OTTAWA, Ontario -- Eriks Mateiko scored the lone goal of a shootout in the eighth round to give Latvia a stunning 3-2 victory over host Canada on Friday night in the world junior hockey championship.

Mateiko beat Jack Ivankovic to the blocker side to end the tiebreaker after the first 15 shooters failed to score, completing a monumental upset so big that ESPN BET had Latvia as a +4000 money line pick to win.

"We found a way," coach Artis Abols said after Latvia's third victory in 38 games in the tournament. "In one hockey game, everything is possible."

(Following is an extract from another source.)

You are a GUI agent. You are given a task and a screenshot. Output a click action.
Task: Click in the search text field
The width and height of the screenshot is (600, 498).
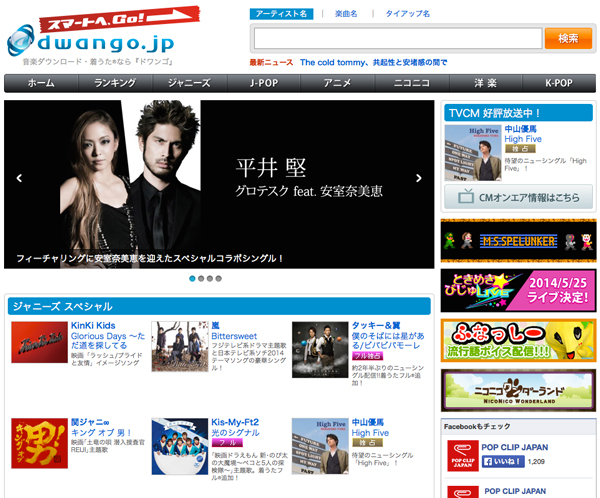pyautogui.click(x=395, y=39)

Mateiko and Peteris Bulans scored late power-play goals in the Group A game at Canadian Tire Centre. Mateiko tied it at 1 with 6:42 left and Bulans evened it at 2 with 2:29 to go.

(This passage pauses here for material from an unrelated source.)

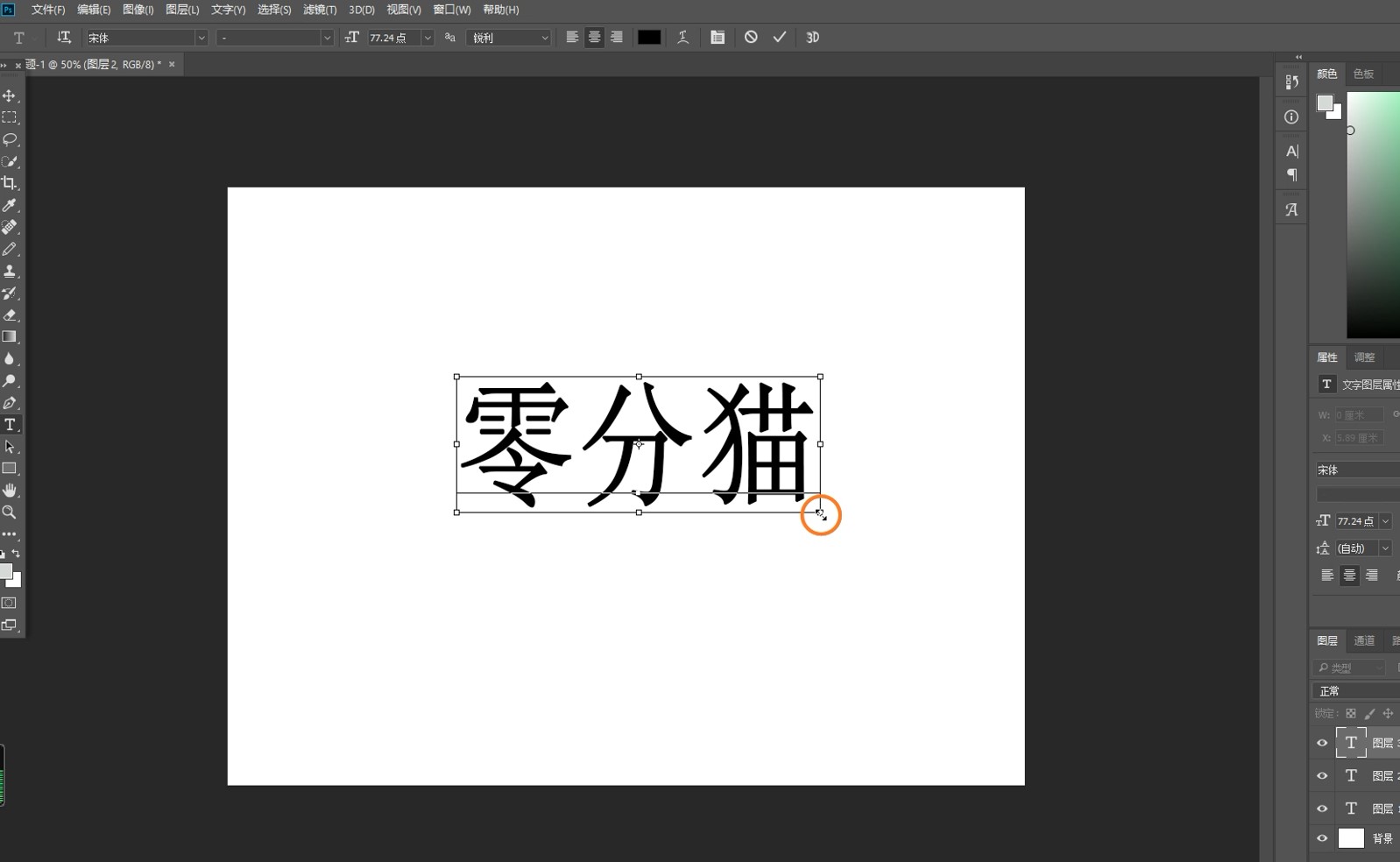Switch to the 通道 tab
Screen dimensions: 1400x862
[1364, 640]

Linards Feldbergs stopped 55 shots for Latvia in its tournament opener.

"I'm still in shock," Feldbergs told nhl.com. "I think I'd need like one hour to process this ... everything that happened on the ice."

Calum Ritchie and Jett Luchanko scored for Canada. Ivankovic made 24 saves.

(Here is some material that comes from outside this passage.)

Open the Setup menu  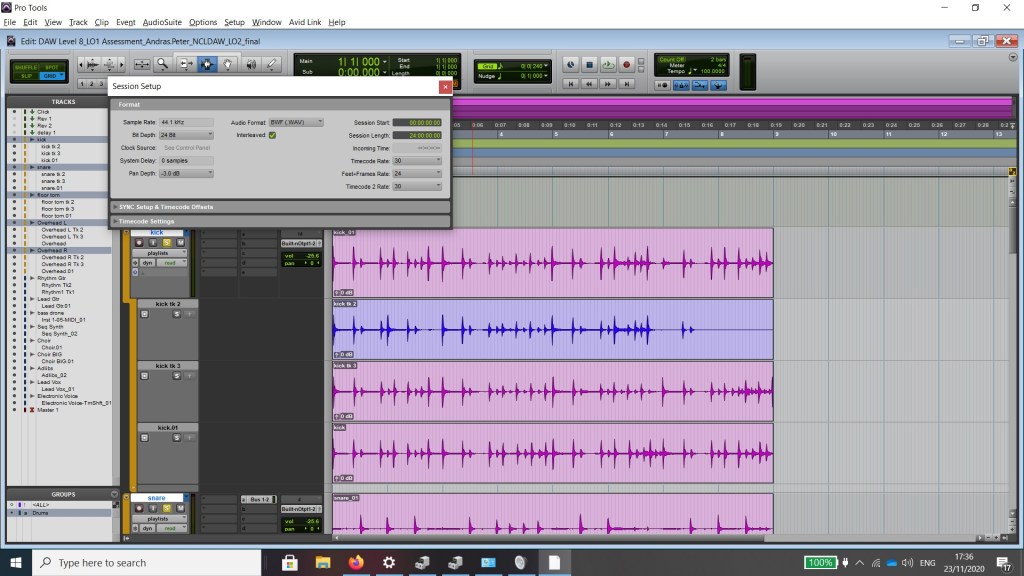tap(234, 22)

Canada took a penalty for too many men on the ice in 3-on-3 overtime, but survived that short-handed situation to force the shootout.

"Devastating," Canadian defenseman Tanner Molendyk said. "An eye-opener. It's not one you want to lose, not one you see yourself losing."

Ivankovic became the third 17-year-old goaltender to play for Canada at the under-20 tournament and the first to start a game since Jimmy Waite in 1987.

In the other group A game, Finland defeated Germany 3-1. Emil Pieniniemi, Arttu Alasiurua and Jesse Kiiskinen scored, and Petteri Rimpinen made 31 saves to help Finland rebound from an opening 4-0 loss to Canada on Thursday night.

The defending champion United States opened Group A play Thursday night with a 10-4 victory over Germany. The Americans will face Latvia on Saturday.

In Group B at TD Place, Sweden routed Kazakhstan 8-1 and Slovakia edged Switzerland 2-1.

Anton Wahlberg scored one of Sweden's five-period goals and had another in the second.

Victor Eklund, David Edstrom, Linus Eriksson, Felix Nilsson, Oskar Vuollet and David Granberg also scored, and Marcus Gidlof made 15 saves for Sweden, coming off a 5-2 victory over Slovakia on Thursday in its opener.

Jan Chovan broke a third-period tie for Slovakia.

The Associated Press contributed to this report.